When salary is listed as a contributing factor, 93.35% of Midwestern teachers claim that their resignation is due to student behavior and progressive political activity required in their classrooms.

Tony Kinnett:

Personally, I had assumed that teacher licensure and professional developments would be a greater share of the responses.

One of the teachers who responded they were resigning due to fear of school shootings submitted their response May 25—the day after the Uvalde, Texas shooting. 

One self-criticism of note is that I didn’t separate “Conservative/Republican education legislation” from “parental concerns.” Though the GOP legislative action was a direct derivative of parental distress beginning during the COVID-19 lockdowns, I should have split those. Also, I should have provided a text submission option for “If you selected ‘other’, why?” I’m rather curious as to what those responses represented. 

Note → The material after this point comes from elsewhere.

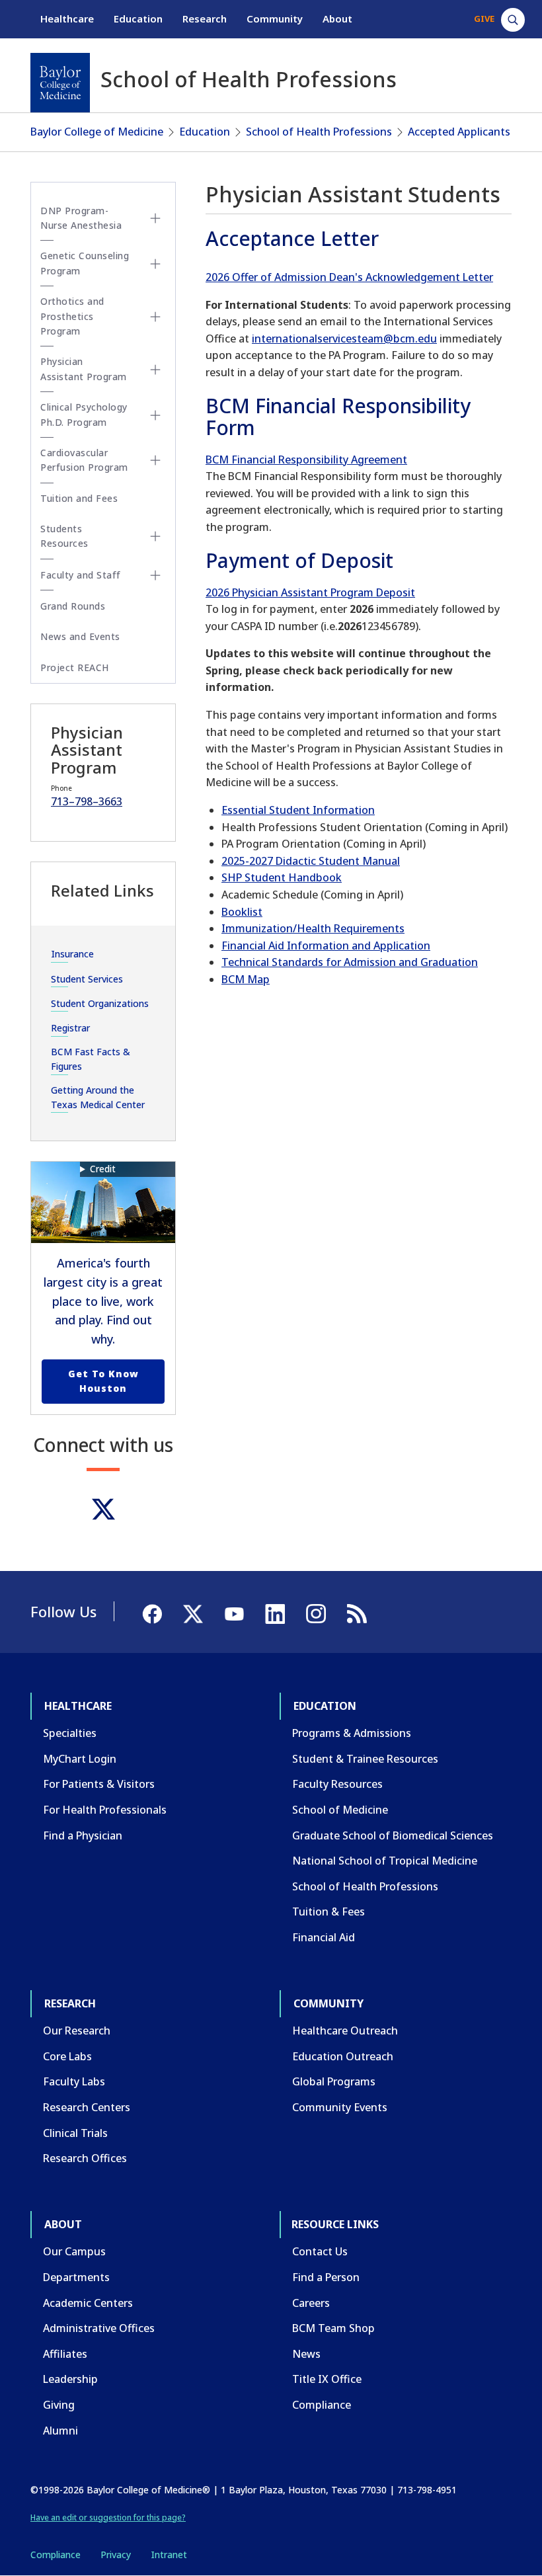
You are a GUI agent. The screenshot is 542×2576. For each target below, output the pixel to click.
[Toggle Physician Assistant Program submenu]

I also should have added resignation options like, “I’ve reached retirement-age” and “inter-personal staff disagreements.” There are several others which come to mind; the options listed were found in a major publication (NPR, NEA, AFT, ChalkbeatEdWeek, etc.) as a primary reason over the last 12 months.

I plan to coordinate with larger education groups in order to provide a larger, nationwide survey to assess teacher shortages in the fall. As always, all data and numerical information is checked and rechecked by our Data Analyst at Chalkboard Review, Daniel Elmore.